━━━ Data supplied ━━━
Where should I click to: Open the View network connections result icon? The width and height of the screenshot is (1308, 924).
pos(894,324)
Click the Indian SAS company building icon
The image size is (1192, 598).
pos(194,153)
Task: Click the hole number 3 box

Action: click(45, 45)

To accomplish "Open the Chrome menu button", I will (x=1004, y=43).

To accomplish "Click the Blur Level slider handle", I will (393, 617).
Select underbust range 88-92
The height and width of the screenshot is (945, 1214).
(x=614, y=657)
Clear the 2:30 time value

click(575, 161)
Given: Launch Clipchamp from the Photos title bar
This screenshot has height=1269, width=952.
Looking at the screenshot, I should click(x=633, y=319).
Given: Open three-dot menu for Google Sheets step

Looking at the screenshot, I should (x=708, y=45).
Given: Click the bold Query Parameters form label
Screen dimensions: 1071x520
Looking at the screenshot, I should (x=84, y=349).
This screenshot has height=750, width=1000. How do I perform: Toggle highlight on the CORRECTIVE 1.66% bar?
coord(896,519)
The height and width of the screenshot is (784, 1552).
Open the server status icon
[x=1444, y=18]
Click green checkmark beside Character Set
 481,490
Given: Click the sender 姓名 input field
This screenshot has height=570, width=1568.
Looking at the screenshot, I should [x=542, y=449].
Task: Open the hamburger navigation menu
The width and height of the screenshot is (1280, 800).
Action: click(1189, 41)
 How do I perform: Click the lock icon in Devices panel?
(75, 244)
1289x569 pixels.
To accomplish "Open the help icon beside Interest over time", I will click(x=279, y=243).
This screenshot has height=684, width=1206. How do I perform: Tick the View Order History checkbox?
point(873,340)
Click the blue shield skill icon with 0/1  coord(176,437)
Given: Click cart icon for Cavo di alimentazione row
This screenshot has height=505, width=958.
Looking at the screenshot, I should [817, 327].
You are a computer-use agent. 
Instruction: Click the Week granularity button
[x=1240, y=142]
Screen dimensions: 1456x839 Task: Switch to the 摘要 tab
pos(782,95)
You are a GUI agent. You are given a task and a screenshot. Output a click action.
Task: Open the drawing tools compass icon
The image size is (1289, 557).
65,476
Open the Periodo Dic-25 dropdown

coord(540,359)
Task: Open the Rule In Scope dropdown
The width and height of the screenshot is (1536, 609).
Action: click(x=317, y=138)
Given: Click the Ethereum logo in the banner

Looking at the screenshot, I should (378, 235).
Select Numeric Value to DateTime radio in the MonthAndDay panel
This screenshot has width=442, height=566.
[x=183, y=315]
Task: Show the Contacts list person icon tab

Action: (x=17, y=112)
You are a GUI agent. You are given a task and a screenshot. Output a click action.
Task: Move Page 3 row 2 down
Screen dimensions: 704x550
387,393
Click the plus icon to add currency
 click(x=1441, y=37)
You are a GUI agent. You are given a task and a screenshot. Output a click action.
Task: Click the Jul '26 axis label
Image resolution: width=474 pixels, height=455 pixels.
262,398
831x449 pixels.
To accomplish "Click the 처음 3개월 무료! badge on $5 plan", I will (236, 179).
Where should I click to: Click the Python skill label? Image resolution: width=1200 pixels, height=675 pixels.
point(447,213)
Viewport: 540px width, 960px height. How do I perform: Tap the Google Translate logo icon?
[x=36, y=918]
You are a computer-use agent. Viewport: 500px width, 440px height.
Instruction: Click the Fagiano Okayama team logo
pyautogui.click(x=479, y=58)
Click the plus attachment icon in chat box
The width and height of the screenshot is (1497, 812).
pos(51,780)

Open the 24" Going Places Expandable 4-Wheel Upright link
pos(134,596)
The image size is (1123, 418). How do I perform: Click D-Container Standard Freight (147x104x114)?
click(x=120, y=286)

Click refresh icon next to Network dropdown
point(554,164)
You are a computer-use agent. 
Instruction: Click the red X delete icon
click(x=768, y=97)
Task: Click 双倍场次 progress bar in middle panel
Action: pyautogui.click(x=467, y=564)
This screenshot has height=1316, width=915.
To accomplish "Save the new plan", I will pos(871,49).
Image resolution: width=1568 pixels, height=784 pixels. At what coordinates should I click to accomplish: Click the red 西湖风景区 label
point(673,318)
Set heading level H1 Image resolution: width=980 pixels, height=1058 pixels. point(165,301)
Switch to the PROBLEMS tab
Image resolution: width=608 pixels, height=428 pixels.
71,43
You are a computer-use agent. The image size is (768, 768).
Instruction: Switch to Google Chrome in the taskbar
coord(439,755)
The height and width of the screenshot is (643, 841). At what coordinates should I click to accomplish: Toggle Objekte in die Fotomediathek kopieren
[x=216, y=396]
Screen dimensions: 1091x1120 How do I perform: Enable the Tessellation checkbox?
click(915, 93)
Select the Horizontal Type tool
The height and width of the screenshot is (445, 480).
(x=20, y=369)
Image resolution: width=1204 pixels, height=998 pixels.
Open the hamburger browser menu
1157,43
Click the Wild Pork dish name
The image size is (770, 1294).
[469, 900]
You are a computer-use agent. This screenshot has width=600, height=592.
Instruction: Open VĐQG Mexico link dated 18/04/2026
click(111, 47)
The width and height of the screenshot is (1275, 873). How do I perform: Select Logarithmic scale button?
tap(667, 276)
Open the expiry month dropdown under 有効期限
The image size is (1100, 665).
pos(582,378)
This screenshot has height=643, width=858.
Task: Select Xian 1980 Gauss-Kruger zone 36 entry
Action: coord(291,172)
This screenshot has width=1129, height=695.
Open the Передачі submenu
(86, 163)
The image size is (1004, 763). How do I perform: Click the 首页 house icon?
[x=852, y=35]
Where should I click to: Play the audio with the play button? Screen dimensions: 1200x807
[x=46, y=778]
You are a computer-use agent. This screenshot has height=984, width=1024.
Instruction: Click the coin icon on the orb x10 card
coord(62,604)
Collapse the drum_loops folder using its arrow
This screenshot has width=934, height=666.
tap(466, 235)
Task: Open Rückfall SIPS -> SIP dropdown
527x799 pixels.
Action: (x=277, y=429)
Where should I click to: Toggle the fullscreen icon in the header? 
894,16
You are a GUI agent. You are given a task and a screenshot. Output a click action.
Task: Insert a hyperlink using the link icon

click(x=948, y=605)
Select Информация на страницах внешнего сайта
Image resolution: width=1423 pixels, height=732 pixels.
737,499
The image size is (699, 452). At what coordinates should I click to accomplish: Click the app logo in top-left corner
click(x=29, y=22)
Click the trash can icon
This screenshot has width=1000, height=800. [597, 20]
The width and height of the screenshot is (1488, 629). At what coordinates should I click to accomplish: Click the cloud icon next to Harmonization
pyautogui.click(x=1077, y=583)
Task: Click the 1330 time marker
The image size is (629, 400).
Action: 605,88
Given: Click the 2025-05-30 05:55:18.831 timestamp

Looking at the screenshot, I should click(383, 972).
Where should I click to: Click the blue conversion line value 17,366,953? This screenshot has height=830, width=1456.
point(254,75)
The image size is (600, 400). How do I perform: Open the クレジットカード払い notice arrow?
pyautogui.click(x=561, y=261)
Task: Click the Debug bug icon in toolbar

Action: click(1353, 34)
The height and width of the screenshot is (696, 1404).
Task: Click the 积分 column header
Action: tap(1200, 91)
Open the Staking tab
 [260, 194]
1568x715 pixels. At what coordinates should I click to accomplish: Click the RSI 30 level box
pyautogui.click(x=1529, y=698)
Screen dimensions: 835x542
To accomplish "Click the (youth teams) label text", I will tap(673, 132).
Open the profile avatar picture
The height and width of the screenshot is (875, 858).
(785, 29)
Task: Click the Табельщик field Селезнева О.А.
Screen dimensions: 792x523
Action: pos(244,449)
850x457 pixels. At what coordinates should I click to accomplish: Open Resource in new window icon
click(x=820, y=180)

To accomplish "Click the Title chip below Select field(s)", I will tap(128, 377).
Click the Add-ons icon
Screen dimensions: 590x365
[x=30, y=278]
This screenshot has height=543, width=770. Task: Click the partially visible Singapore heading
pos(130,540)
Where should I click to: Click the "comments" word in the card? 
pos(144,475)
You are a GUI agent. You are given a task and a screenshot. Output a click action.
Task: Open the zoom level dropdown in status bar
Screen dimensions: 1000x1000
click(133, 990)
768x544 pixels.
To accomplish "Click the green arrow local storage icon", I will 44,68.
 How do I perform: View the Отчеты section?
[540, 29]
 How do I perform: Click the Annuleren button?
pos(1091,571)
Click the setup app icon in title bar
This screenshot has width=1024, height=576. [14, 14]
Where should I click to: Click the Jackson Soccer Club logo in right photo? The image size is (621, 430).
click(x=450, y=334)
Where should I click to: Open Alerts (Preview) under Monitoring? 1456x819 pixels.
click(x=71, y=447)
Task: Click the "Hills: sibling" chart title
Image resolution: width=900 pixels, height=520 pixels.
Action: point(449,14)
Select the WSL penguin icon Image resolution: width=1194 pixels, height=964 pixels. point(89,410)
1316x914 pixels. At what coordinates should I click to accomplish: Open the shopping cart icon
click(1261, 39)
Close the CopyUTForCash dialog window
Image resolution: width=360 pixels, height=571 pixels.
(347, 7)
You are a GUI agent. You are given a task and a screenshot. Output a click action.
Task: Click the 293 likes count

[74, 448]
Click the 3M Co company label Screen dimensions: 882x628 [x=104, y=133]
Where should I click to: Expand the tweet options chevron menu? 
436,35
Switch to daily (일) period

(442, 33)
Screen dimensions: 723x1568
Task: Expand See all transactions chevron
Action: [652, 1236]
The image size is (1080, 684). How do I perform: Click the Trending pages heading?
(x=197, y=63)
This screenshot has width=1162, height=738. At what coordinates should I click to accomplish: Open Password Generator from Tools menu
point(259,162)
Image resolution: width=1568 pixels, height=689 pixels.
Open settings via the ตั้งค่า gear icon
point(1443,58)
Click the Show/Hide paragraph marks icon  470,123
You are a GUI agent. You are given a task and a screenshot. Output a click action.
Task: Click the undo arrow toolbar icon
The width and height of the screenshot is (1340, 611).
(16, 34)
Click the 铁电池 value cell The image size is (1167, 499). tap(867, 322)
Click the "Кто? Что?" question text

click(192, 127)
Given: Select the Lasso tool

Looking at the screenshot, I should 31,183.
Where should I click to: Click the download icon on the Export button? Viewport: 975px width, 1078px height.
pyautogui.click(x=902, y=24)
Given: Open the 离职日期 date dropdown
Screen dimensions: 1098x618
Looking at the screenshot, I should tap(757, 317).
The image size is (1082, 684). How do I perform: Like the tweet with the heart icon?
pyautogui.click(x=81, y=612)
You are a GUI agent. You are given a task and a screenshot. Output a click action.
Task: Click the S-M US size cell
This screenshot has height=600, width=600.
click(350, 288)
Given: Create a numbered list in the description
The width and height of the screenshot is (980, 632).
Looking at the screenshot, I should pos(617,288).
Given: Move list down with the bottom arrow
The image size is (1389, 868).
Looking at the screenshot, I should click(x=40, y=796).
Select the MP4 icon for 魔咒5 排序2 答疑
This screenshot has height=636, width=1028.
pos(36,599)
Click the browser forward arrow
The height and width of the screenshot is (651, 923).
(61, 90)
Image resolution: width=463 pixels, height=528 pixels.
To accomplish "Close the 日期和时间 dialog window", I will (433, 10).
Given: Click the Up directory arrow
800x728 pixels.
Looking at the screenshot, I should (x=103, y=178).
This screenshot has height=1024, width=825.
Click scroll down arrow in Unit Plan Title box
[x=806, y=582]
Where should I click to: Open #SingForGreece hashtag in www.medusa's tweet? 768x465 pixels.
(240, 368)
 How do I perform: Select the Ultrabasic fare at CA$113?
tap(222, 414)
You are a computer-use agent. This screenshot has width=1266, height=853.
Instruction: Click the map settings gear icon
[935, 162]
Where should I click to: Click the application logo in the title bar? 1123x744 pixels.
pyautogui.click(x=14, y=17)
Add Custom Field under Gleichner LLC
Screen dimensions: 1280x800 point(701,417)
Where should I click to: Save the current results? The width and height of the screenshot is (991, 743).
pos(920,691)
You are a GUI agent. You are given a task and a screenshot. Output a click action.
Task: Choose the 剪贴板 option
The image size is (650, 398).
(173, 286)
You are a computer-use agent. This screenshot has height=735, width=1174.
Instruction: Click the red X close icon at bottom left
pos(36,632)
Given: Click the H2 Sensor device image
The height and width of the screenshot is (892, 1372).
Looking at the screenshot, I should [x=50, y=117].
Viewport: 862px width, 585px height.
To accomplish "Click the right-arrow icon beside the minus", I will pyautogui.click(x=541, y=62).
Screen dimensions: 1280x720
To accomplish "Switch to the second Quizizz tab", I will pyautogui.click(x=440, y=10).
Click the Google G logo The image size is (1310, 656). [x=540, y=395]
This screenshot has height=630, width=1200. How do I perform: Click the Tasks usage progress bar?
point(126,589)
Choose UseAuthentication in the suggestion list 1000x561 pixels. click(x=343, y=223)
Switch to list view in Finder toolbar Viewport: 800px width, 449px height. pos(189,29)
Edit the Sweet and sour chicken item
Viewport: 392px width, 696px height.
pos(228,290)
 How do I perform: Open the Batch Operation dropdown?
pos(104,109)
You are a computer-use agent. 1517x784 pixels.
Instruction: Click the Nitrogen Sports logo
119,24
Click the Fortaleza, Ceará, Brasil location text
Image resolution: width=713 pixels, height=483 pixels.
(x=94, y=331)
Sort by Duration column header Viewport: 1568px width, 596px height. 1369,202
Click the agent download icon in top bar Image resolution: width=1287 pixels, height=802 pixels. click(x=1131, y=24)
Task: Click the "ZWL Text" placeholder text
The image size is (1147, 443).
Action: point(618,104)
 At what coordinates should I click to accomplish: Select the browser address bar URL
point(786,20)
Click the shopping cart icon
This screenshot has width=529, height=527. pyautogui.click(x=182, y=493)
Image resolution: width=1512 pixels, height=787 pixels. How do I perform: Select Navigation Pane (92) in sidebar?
━━━
Task directions: The answer is the line containing "The image size is (1147, 443)." together with every line after it in the records, repeated exactly and with nothing else.

Answer to the problem:
The image size is (1147, 443).
Action: point(618,104)
 At what coordinates should I click to accomplish: Select the browser address bar URL
point(786,20)
Click the shopping cart icon
This screenshot has width=529, height=527. pyautogui.click(x=182, y=493)
Image resolution: width=1512 pixels, height=787 pixels. How do I perform: Select Navigation Pane (92) in sidebar?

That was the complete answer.